Fruit d'un travail encyclopédique impressionnant, mené par une équipe d'universitaires (en majorité corses) cornaquant quelques centaines de contributeurs, ce Dictionnaire inédit a pour ambition de recenser tous les lieux mythiques qui, depuis la plus haute Antiquité, ont façonné l'imaginaire des hommes. Organisé alphabétiquement, le corpus court d'« Abydos », ville réelle de l'Hellespont, devenue le théâtre d'une histoire d'amour (tragique, forcément) entre Héro, prêtresse d'Aphrodite, et le beau nageur Léandre, à « Yggdrasil », l'arbre du monde que les Germains septentrionaux et les Scandinaves vénéraient jadis. Pour qu'un lieu soit considéré comme mythique, il faut qu'il ait été transcendé, en particulier par les artistes, les écrivains.

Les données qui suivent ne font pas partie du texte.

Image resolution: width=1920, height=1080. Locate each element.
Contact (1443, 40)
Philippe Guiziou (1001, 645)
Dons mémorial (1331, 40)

On peut prendre comme exemple l'ensemble de Babel et sa tour, une ziggourat (rectangulaire et non ronde) située tout près de Babylone, la cité pécheresse. Construite par Caïn, elle incarne l'exact opposé repoussant, l'anti-Jérusalem céleste. Babylone la funeste, où vint s'éteindre Alexandre le Grand, "la Grande Catin" qui, transposée à l'époque moderne, peut désigner, selon les époques, Paris, Berlin ou New York, villes cosmopolites et repères de supposées débauches décadentes. Celles-là même que fulmine l'Ancien Testament. Tout s'emboîte, tout fait sens, et le mythe chemine à travers l'histoire, jusqu'à prendre des formes inattendues.
On relève encore, flânant dans ce gros volume d'une infinie richesse, les études sur l'Académie française, objet, dès sa création, de toutes les convoitises et de nombre de cabales, sur les bibliothèques disparues, ou encore sur le Combray de Marcel Proust. Grand mythificateur, Proust possédait, pour les noms de lieux, l'oreille absolue, et l'onomastique joue un rôle majeur pour la postérité d'un lieu. Parmi les écrivains, on suivra encore Victor Hugo, accompagnant son héros Jean Valjean à Montfermeil, René Char, inspiré par la grotte de Lascaux, ou bien Claude Roy, qui inventa, à propos des "cycles" indochinois et indien, univers mythiques s'il en est fantasmés par Marguerite Duras, le joli mot "durasie ».
Aucune notice érudite, en revanche, sauf erreur ou omission, sur la gare de Perpignan, dont Salvador Dalí fit pourtant le lieu mythique absolu, l'ombilic du monde.